The space hierarchy theorem states that for space-constructible functions f and g with f = o(g), we have DSPACE(f) ⊊ DSPACE(g). Unlike the time hierarchy, the theorem is unconditional and requires no logarithmic factor. This implies strict hierarchy among space classes: L ⊂ PSPACE ⊂ EXPSPACE, guaranteeing more languages become decidable with more space.
You've studied space complexity classes and the intuition that more resources enable more computation. The space hierarchy theorem makes this precise: if g(n) grows strictly faster than f(n) — formally, f = o(g), meaning f/g → 0 — then DSPACE(g) strictly contains DSPACE(f). There are languages that can be decided with g(n) space but provably cannot be decided with only f(n) space, no matter how clever the algorithm. More space means strictly more power, and no optimization can eliminate the gap.
The proof uses diagonalization, the same technique at the heart of the undecidability of the halting problem. You construct a language L that "diagonalizes" against all machines using only f(n) space. The diagonalizer M works as follows: on input ⟨e, x⟩, it simulates the e-th Turing machine on input x while carefully tracking its space usage, staying within g(n) space. At the end, M flips the answer. By construction, M disagrees with every f(n)-space machine on at least one input (the input that encodes the machine itself). So L — the language accepted by M — is not in DSPACE(f). But M itself uses g(n) space, so L ∈ DSPACE(g). This is the diagonal witness.

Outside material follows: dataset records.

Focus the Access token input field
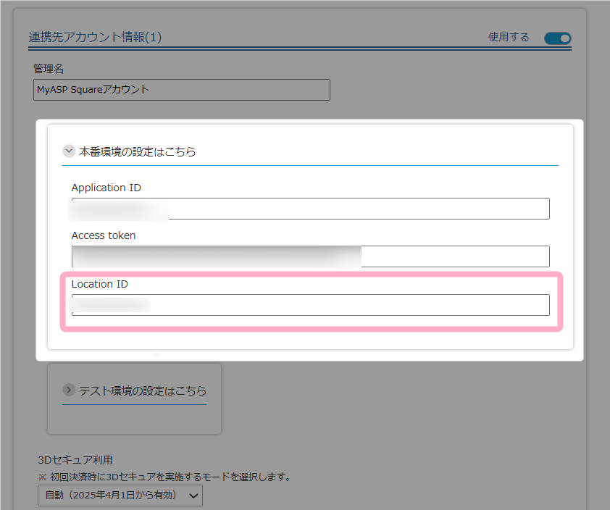[x=310, y=256]
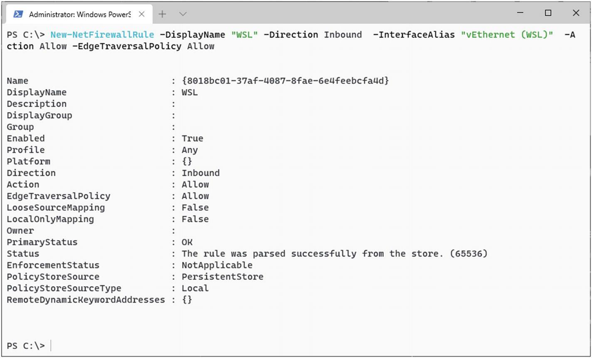This screenshot has height=358, width=592.
Task: Close the Windows Terminal window
Action: pyautogui.click(x=576, y=13)
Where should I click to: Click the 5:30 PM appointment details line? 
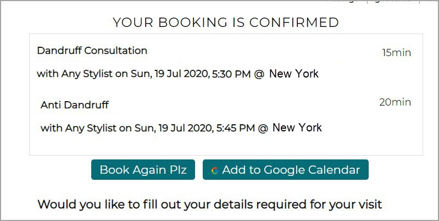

A key advantage of the space hierarchy over the time hierarchy theorem is that it requires no logarithmic slack. The time hierarchy needs g = Ω(f log f) because simulating a machine on a universal TM incurs a logarithmic overhead in time. Space simulation is more efficient: you can reuse space, so the constant-factor overhead in space is absorbed without a log penalty. This means the space hierarchy gives cleaner, tighter separations: DSPACE(n) ⊊ DSPACE(n²) follows immediately, without any caveat.
The practical consequence is that the classes you've already studied form a *strict* hierarchy. The inclusions L ⊊ PSPACE ⊊ EXPSPACE are not conjectured — they are theorems. Each class strictly contains the previous. This stands in sharp contrast to the situation between P and NP, or even P and PSPACE, where strict containment is expected but unproven. The space hierarchy theorem is one of the few clean, unconditional separations in complexity theory: a result that requires no unproven assumptions, no circuit lower bounds, no algebraic tools — just the diagonalization argument applied carefully.